In a circuit switching network, the transmission rate of each connection is the same and it remains constant such that once the route of the connection is assigned and the transmission time is scheduled, the traffic of the connection can be simply managed by the switching network.

However, the behavior of traffic in an ATM network is very different from circuit switching network and can be considered in several levels: network level, call level, burst level and cell level as shown in Figure 2.5. At the network level, a number of connections are carried. At the call level, a call (or session) lasts for the duration of the connection between the end users. A call in turn can be partitioned into a sequence of alternate burst (ON) and silence (OFF) periods. These periods affect the burst level performance of an ATM network. During the ON period \( T_{ON} \), a steam of ATM cells is emitted at regular intervals. During the OFF period \( T_{OFF} \), no cells are transmitted. An important attribute of each level is its time scale. This is governed by the mean inter-arrival time of entities in that level during an activity period in the upper level. Usually, time scales of different levels are substantially different.
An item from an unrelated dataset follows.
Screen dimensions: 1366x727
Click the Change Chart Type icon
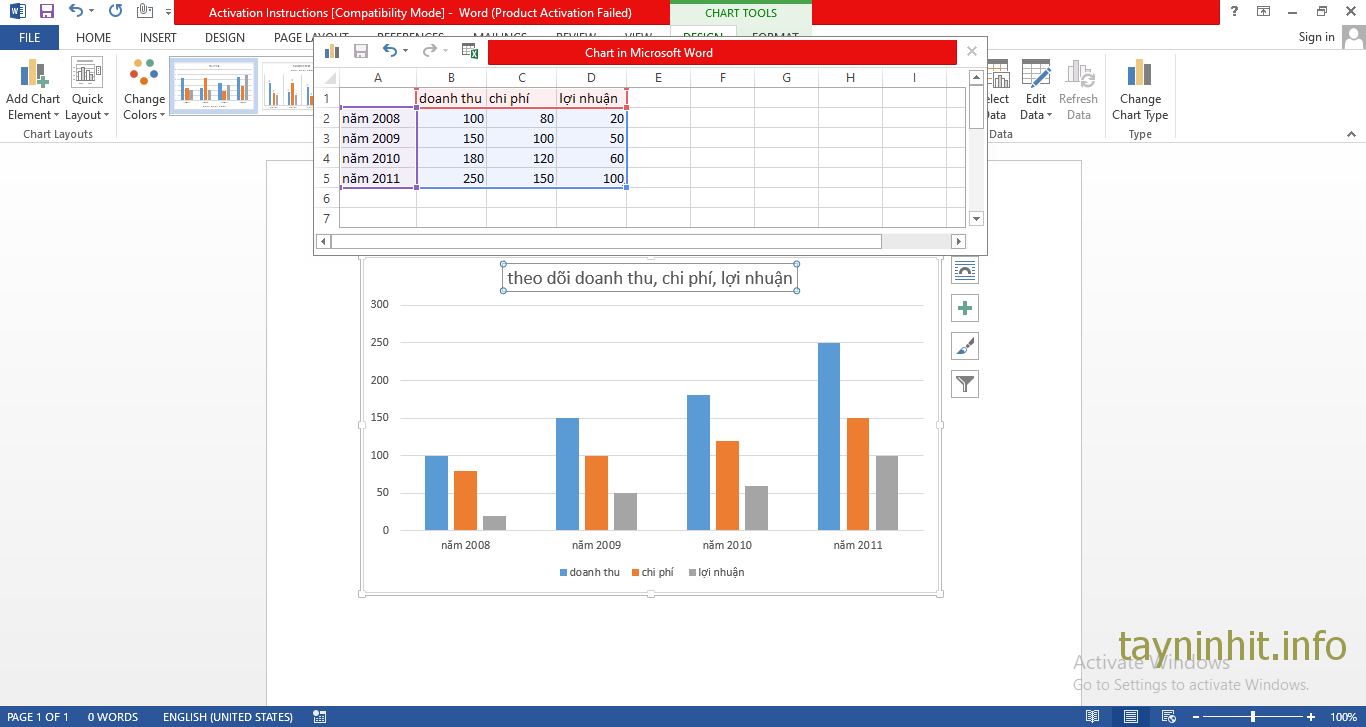pos(1140,75)
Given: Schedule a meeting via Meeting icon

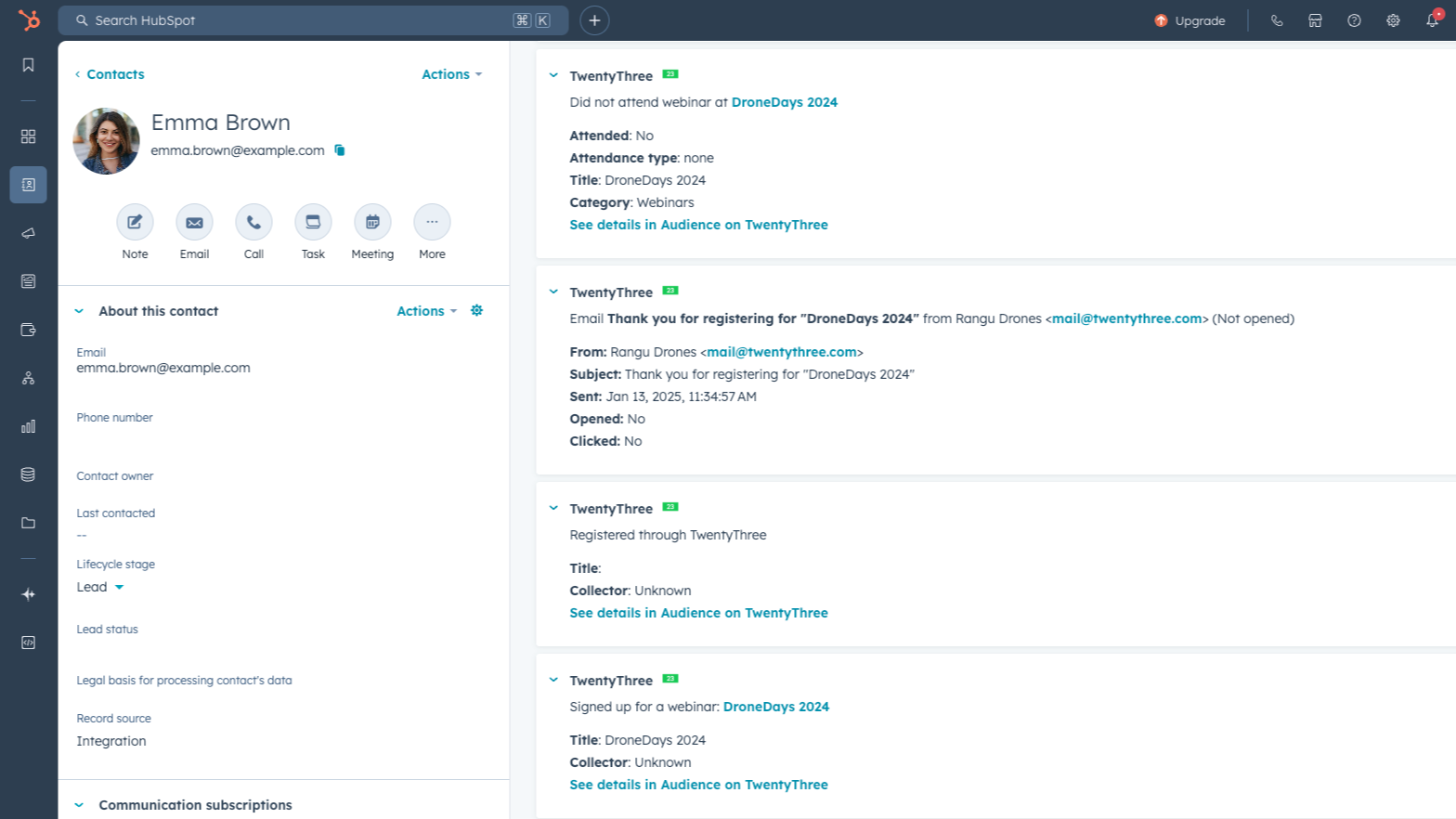Looking at the screenshot, I should [372, 222].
Implementation of circuit switching in ATM network is simple since the traffic behavior of circuit switching is regular and periodic. Therefore, we can combine the burst level and cell level altogether as one level and we assign the peak bandwidth capacity to each connection. The multiplexing can be done on
burst level instead of cell level and simplify the switch complexity.

Although the algorithm proposed in [27] can assign route and capacity to each multirate connection at call-level, it cannot solve the problem of simultaneous arrival of traffic from different connections at burst level. This is because it has not considered the time scale difference between the call level and the cell level. Capacity may be available on call level for different connection but it may not be available on cell level since cells from different connections may arrive simultaneously. Cells may be blocked at cell level so that the non-blocking condition at call level may not hold on cell level. The only way to make the routing
assignment at call level work at cell level is to schedule the cell transmission time.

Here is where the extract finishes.